───── Data supplied
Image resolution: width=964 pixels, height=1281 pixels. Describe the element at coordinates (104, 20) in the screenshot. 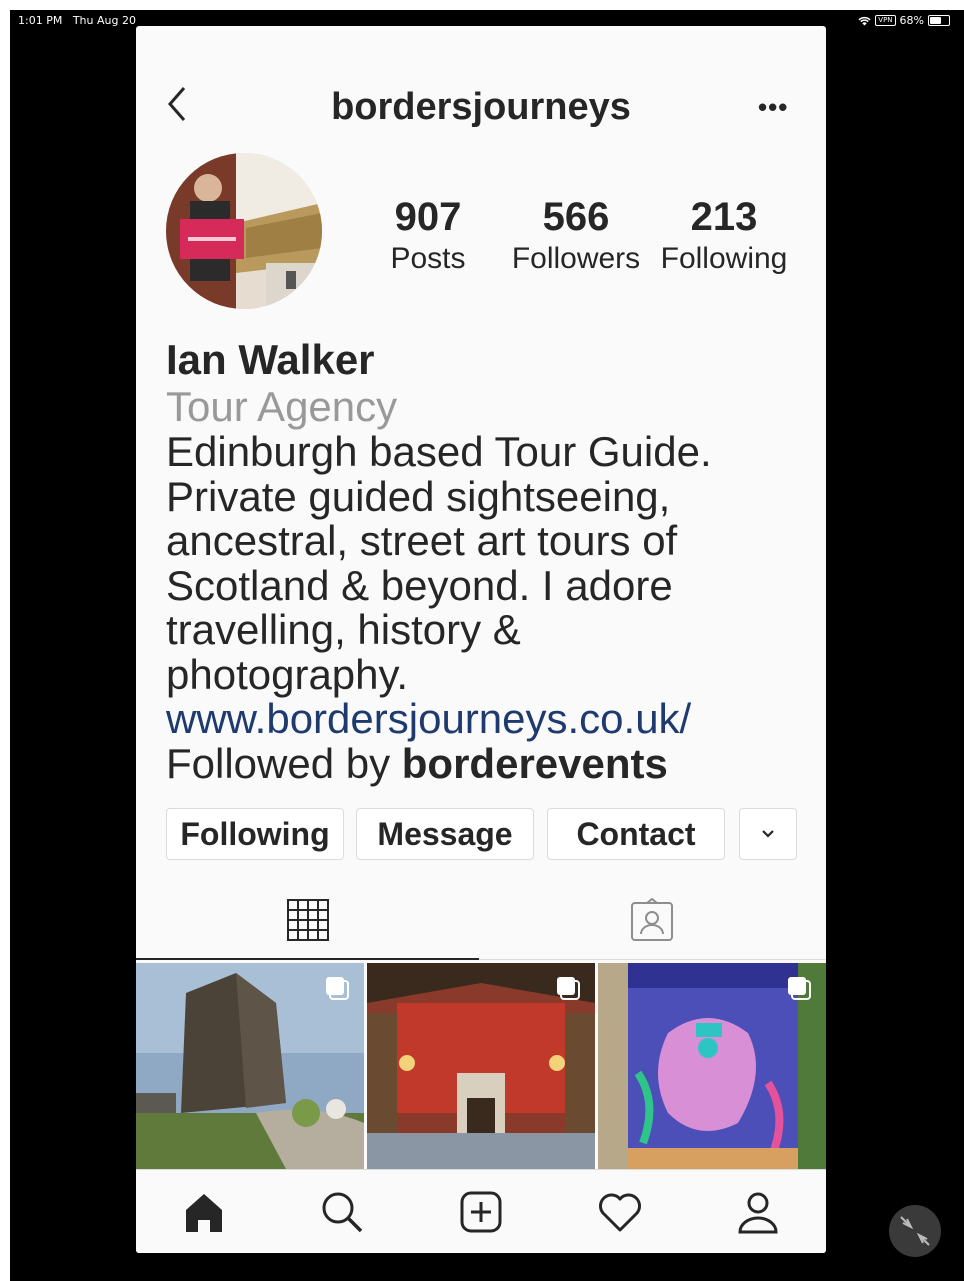

I see `status-date-text: Thu Aug 20` at that location.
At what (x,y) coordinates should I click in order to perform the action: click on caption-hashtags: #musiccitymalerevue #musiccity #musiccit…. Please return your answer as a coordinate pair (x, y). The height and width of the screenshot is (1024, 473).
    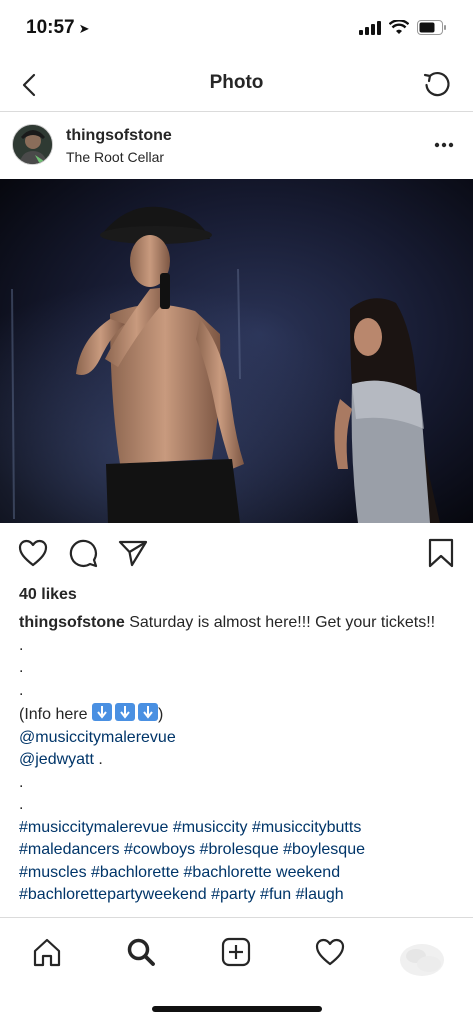
    Looking at the image, I should click on (239, 828).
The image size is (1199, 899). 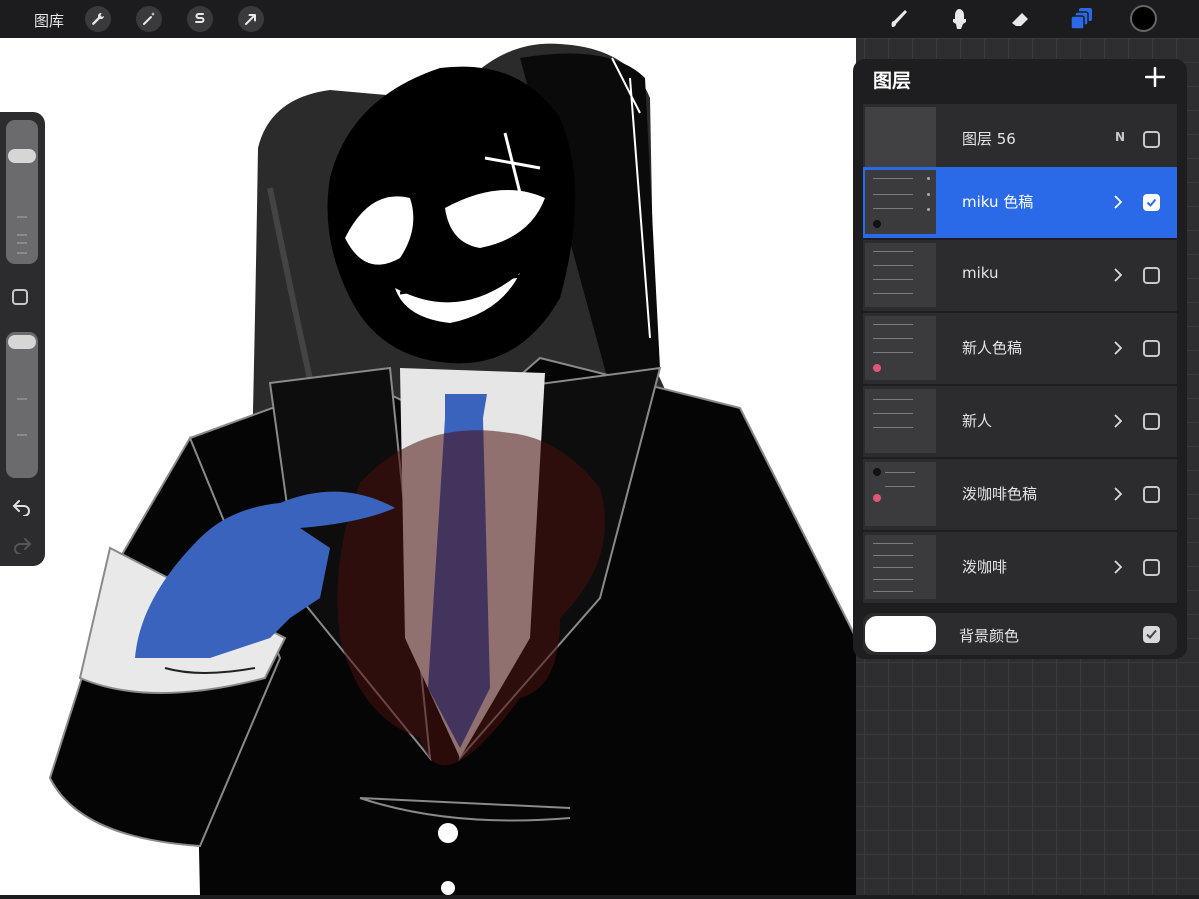 I want to click on opacity-slider, so click(x=22, y=405).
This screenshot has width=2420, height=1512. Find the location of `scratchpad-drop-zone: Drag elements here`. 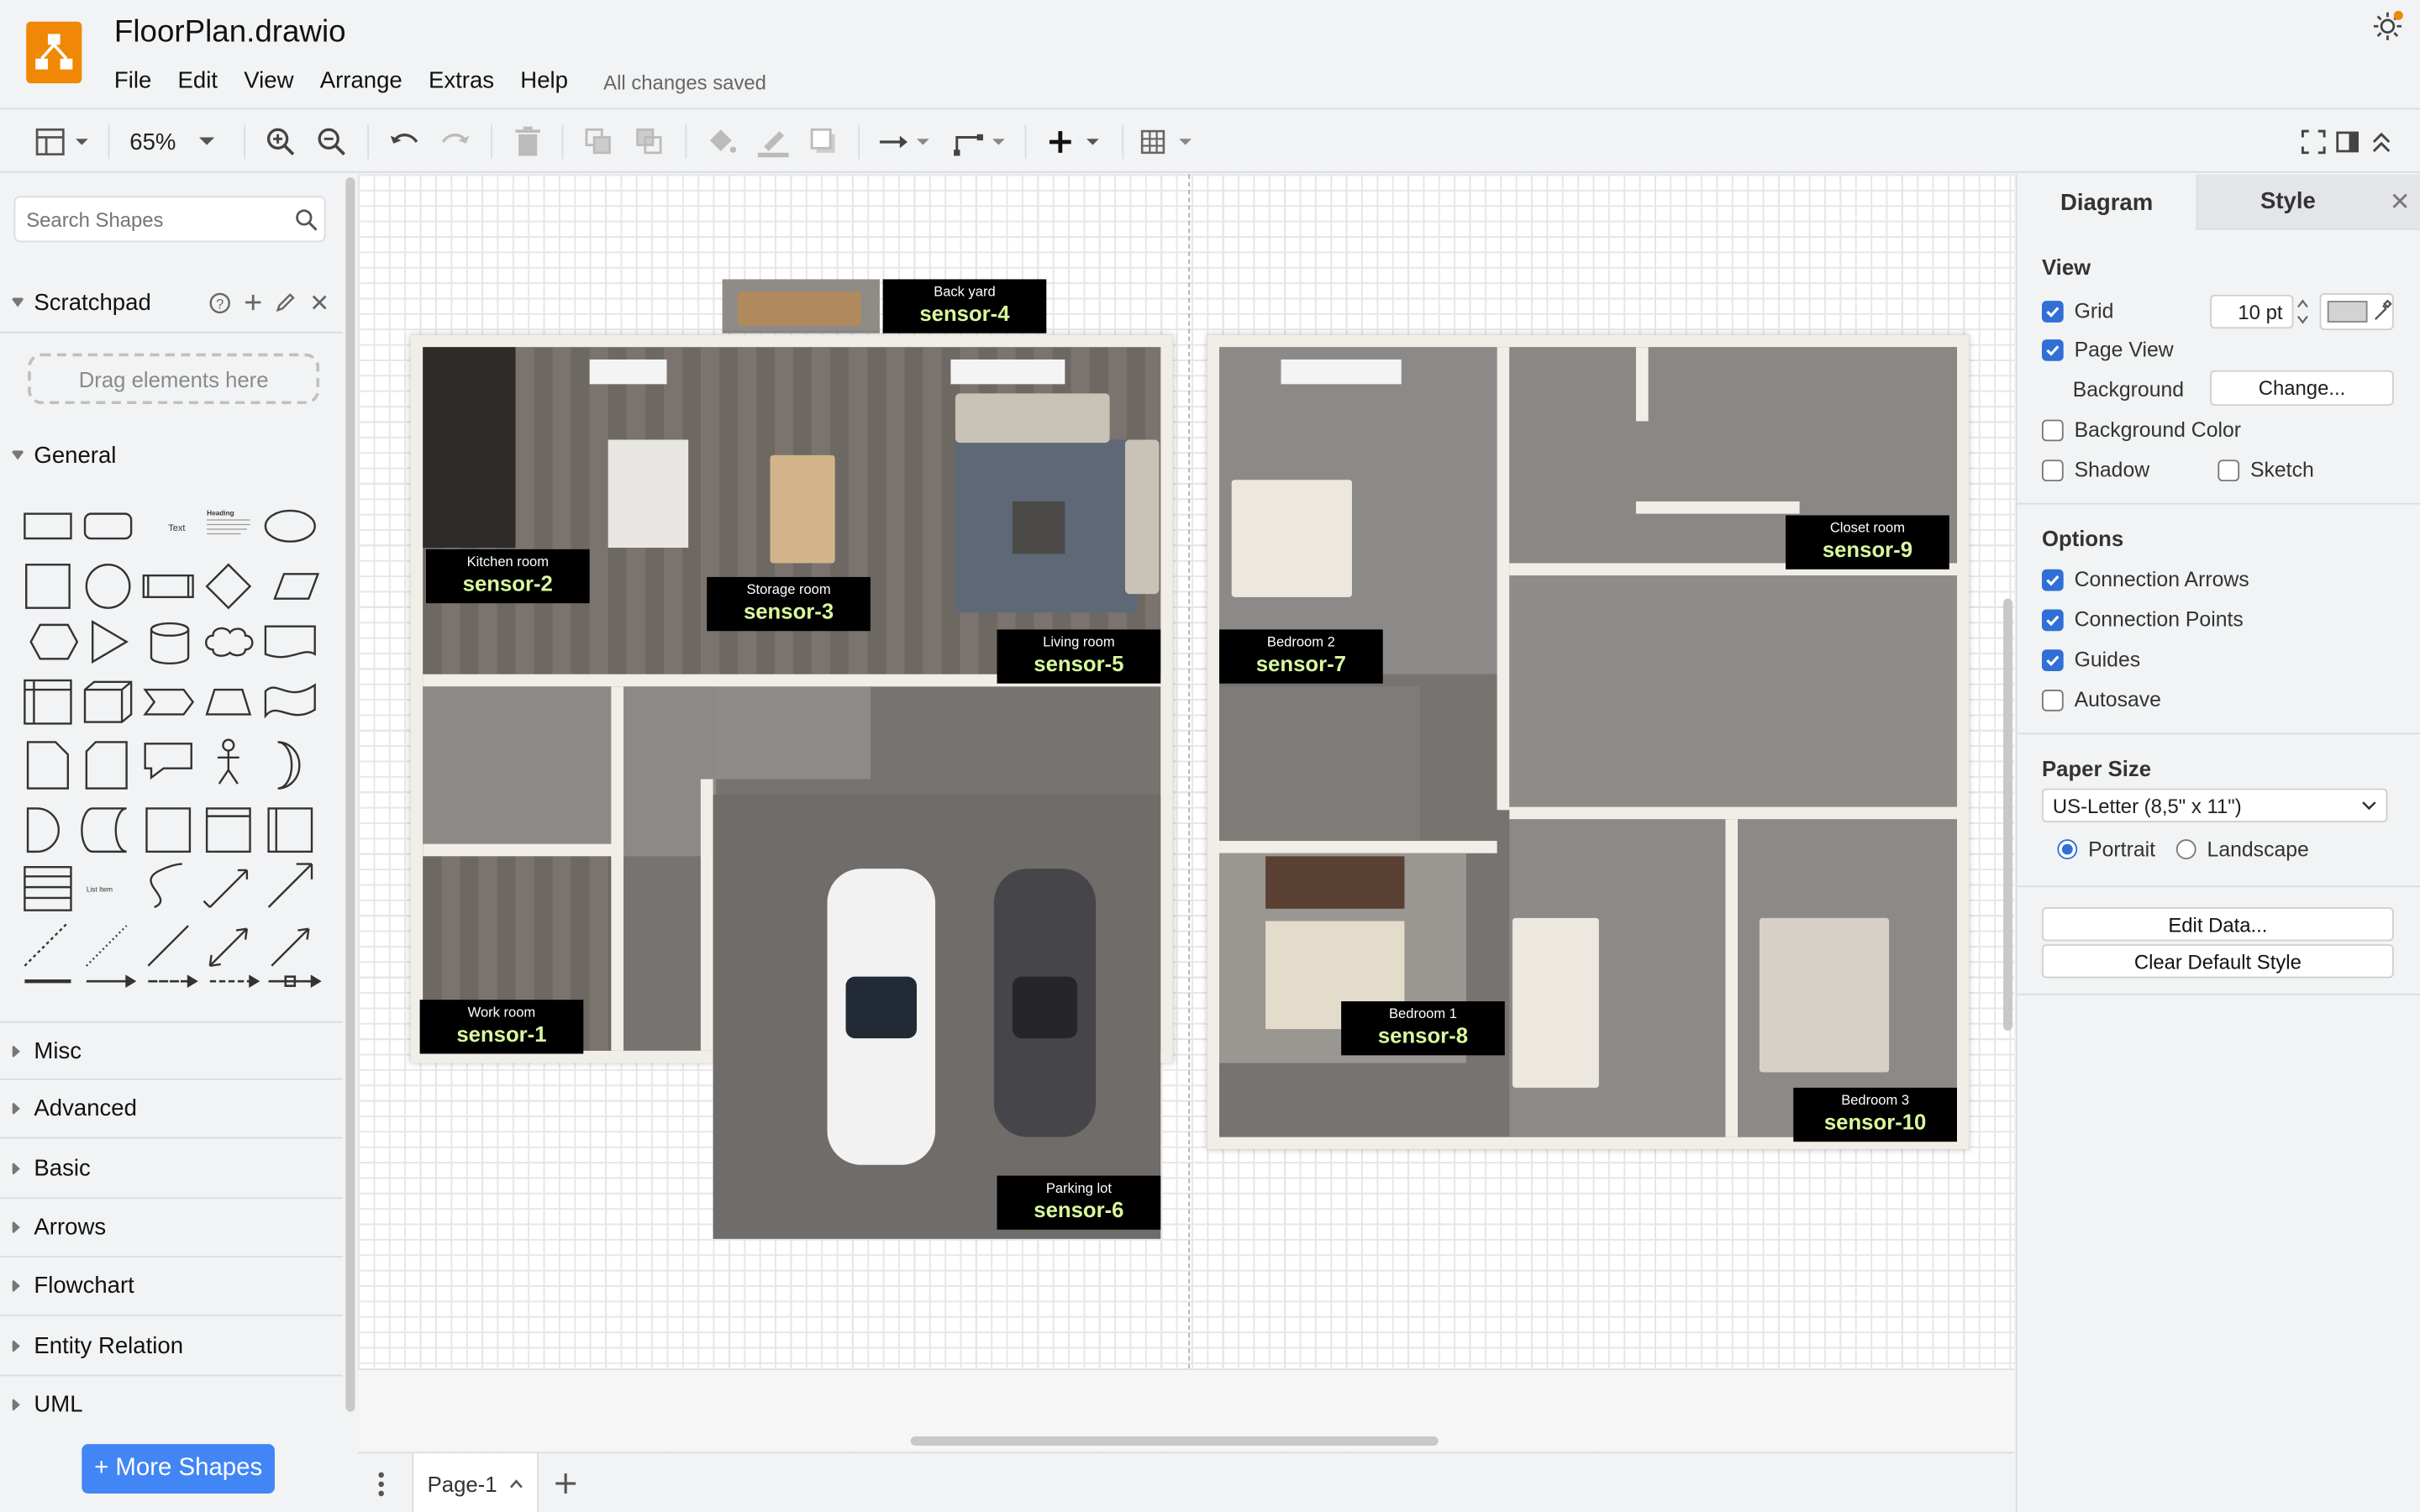

scratchpad-drop-zone: Drag elements here is located at coordinates (174, 379).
──────────
▶ _What you need to do_: Set out as a numbered list the lines from the one containing "This screenshot has" through the last line, skipping blank lines and leaving out the pictures.

▶ _Problem solution_:
1. This screenshot has width=2420, height=1512. Find the location of `scratchpad-drop-zone: Drag elements here`. 
2. scratchpad-drop-zone: Drag elements here is located at coordinates (174, 379).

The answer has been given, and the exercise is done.